Мой взгляд перешел на вулкан. Темная островерхая гора, без облака. Снова спит, насытившись, оставаясь все-таки ужасной. Черный обоюдоострый меч, ждущий в небе, готовый обрушить свои красные удары на спину земли, когда б его ни толкнули на это кипящие в нем страсти. Где-то недалеко, значит, и находится король, Дарак.
Стремительное движение, как метнувшийся над камнем змеиный язык.
Женщина поспешно пересекла открытое пространство перед храмом, отбрасывая индиговую тень. Мужчина беспокойно шевельнулся в дверном проеме, сжимая в руках кол, глядя на дорогу, туда, куда народ последовал за Дараком.
— Помоги нам! — вскричала эта женщина. — Наши трое детей больны, и лекарь из Серрайна сказал, что они умрут.

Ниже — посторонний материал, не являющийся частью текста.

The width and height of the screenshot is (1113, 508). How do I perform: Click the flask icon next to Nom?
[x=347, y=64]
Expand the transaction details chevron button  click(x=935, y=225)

Я не могла привести их — они кричали, когда я пыталась сдвинуть их с места.
Я посмотрела на нее повнимательней. Ей было не больше двадцати. Наверно, я была одного с ней возраста. Но она выглядела старой, ее молодое лицо избороздили морщины, а волосы у нее выгорели на солнце.
— Быстрее, Мара, — прошипел мужчина.
— Пожалуйста, — взмолилась она.
— Ты веришь, что богиня может исцелить твоих детей не видя их?
— Да — о да…
— Тогда верь, что я могу, и они будут исцелены.

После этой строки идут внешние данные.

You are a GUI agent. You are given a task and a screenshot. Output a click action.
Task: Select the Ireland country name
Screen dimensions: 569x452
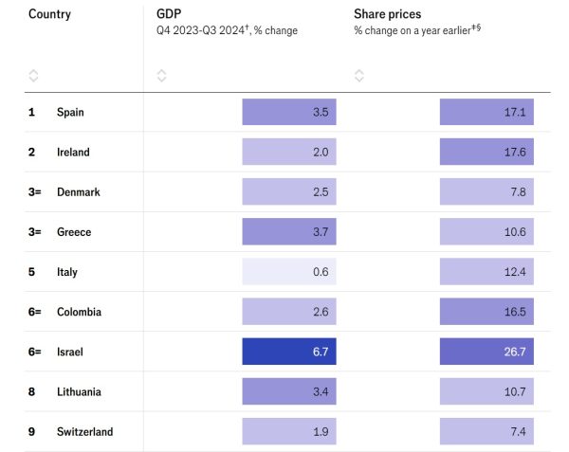pyautogui.click(x=75, y=152)
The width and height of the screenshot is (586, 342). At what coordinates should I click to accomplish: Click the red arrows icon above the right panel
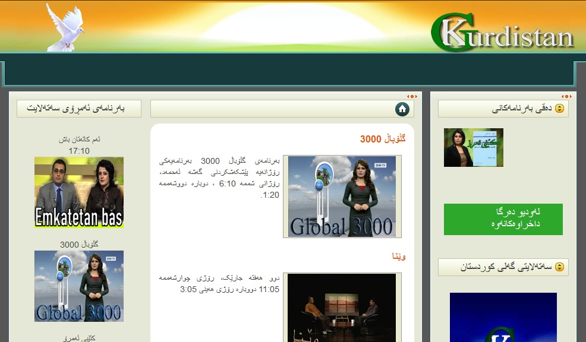[x=566, y=96]
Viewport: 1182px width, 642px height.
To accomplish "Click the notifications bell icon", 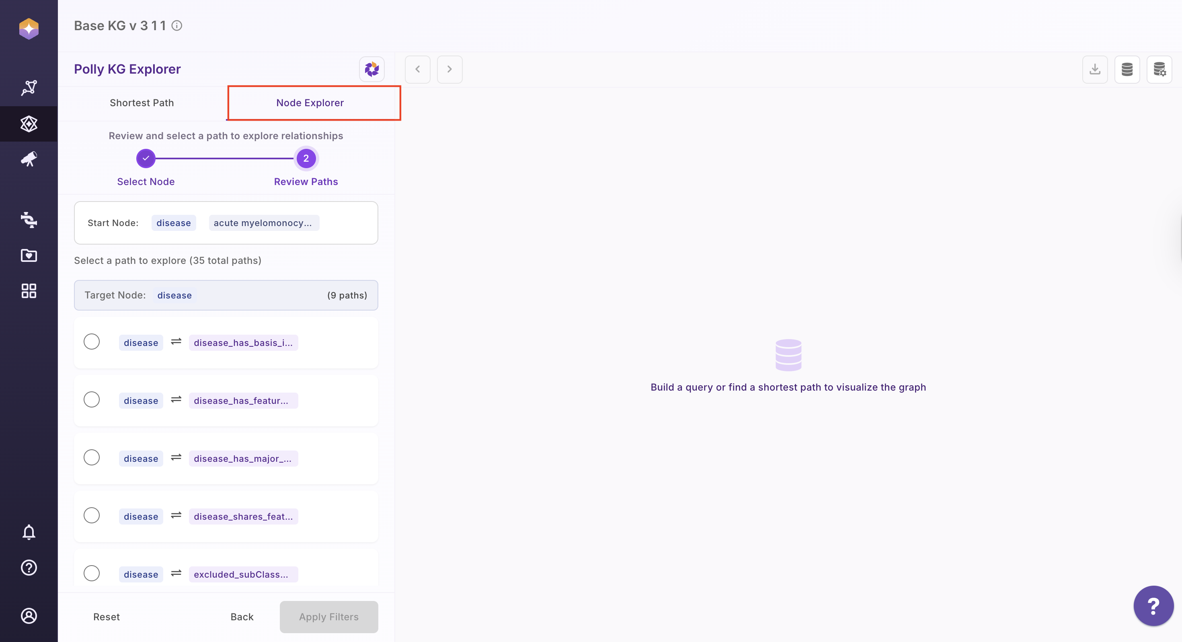I will [28, 532].
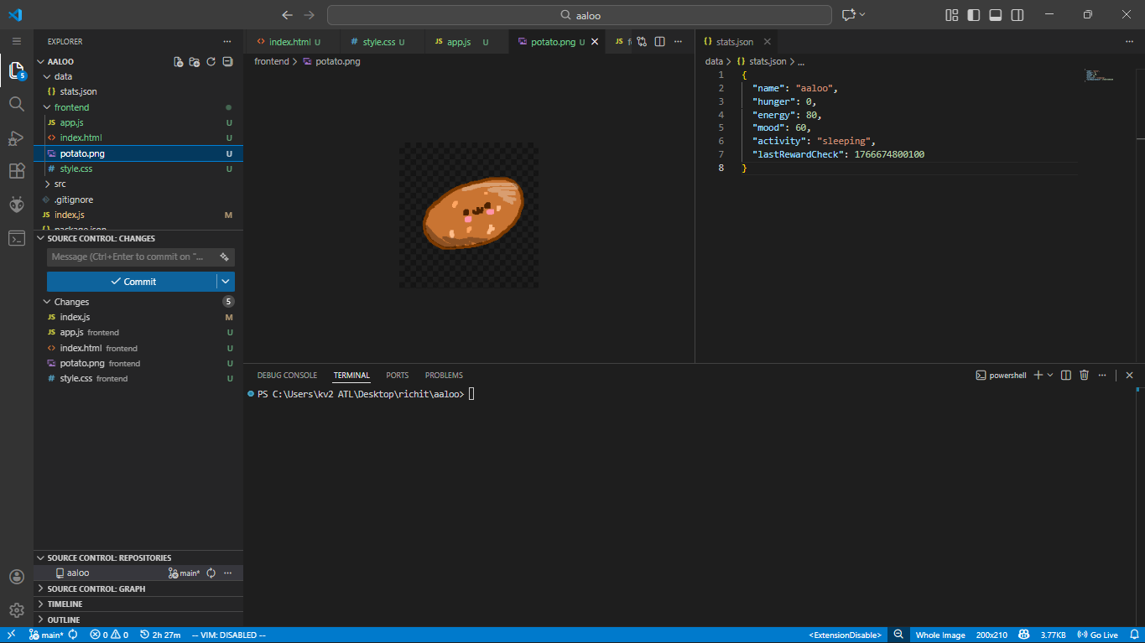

Лицо ее изменилось, морщины разгладились, словно с поверхности пруда сбежала рябь.
С холма донесся шум.
— Мара! — закричал мужчина.
Она повернулась, чтобы бежать за ним.
— Подождите, — велела я. Они остановились, нервничая, стремясь не обидеть ни Дарака, ни меня. — Скажите всем кому пожелаете, — сказала я, — что всякий, призвавший мое имя, веря в него, может исцелить или исцелиться сам от любой болезни. Нет больше никакой надобности являться ко мне.
Они почтительно поклонились, благословляя меня, а затем убежали словно испуганные мыши.

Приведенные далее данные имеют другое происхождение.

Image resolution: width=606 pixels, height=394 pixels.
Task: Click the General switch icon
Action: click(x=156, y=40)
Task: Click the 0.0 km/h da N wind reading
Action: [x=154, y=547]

Улицу заволокло пылью. Возвращалась толпа, более шумная, чем когда-либо. На холме хлестали вино. Наверное там какое-то издревле освященное место собраний, выбранное Дараком, чтобы привести их в трепет. На лестничной площадке храма стояла каменная скамья. Я присела на нее, ожидая.
Сперва по улице пробежала испуганная корова, оскорбленно мыча. Потом появились мужчины, болтающие, нетерпеливые, нежно тискающие бурдюки с вином, а за ними и группы женщин. Отличить людей Дарака не составляло труда. Они были одеты лучше, чем деревенские жители, и более крикливо. Кожаные сапоги с драными шелковыми кисточками, шелковые рубашки, алые и пурпурные. Пояса с железными заклепками, золотые кольца, бахрома на куртках — рваных, как и кисточки, не столько от носки, сколько от тяжелых боев. В основном это были мужчины, но с ними шли скользящей походкой и пять-шесть девиц, одетых по большей части так же как они, но носивших на несколько унций больше золотых украшений на шеях, фантастические серьги, и заплетавших угольно-черные косы лентами с цветами. Это переполнило чашу. Я хотела уйти в храм, почти опьянев от их вида, но знала, что не уйду, пока не дождусь его. Когда он появился, то вид у него был задумчивый, расстроенный, мрачный. Что-то, чего он добивался на холме, ему не удалось. Он был одет менее броско, чем другие, но вид девиц, сопровождавших его, не лез ни в какие ворота. Их прически были своеобразной пародией на прически придворных дам — сложные, едва сдерживающие непокорность волос, они высились у них на головах горными пиками, заплетенные, закрученные-перекрученные, закрепленные зубьями золотых гребешков и яшмовых заколок. У ближайшей ко мне вплетенная нитка жемчуга появлялась и пропадала среди прядей, словно бледный змеиный след. Пряди падали им на плечи, путаясь в массе ювелирных изделий. Платья у них были шелковые, на одной малиновое, на другой черно-желтое, а из-под расшитых подолов с бахромой виднелись сапожки разбойниц, покрытые глиной, грязью и пылью.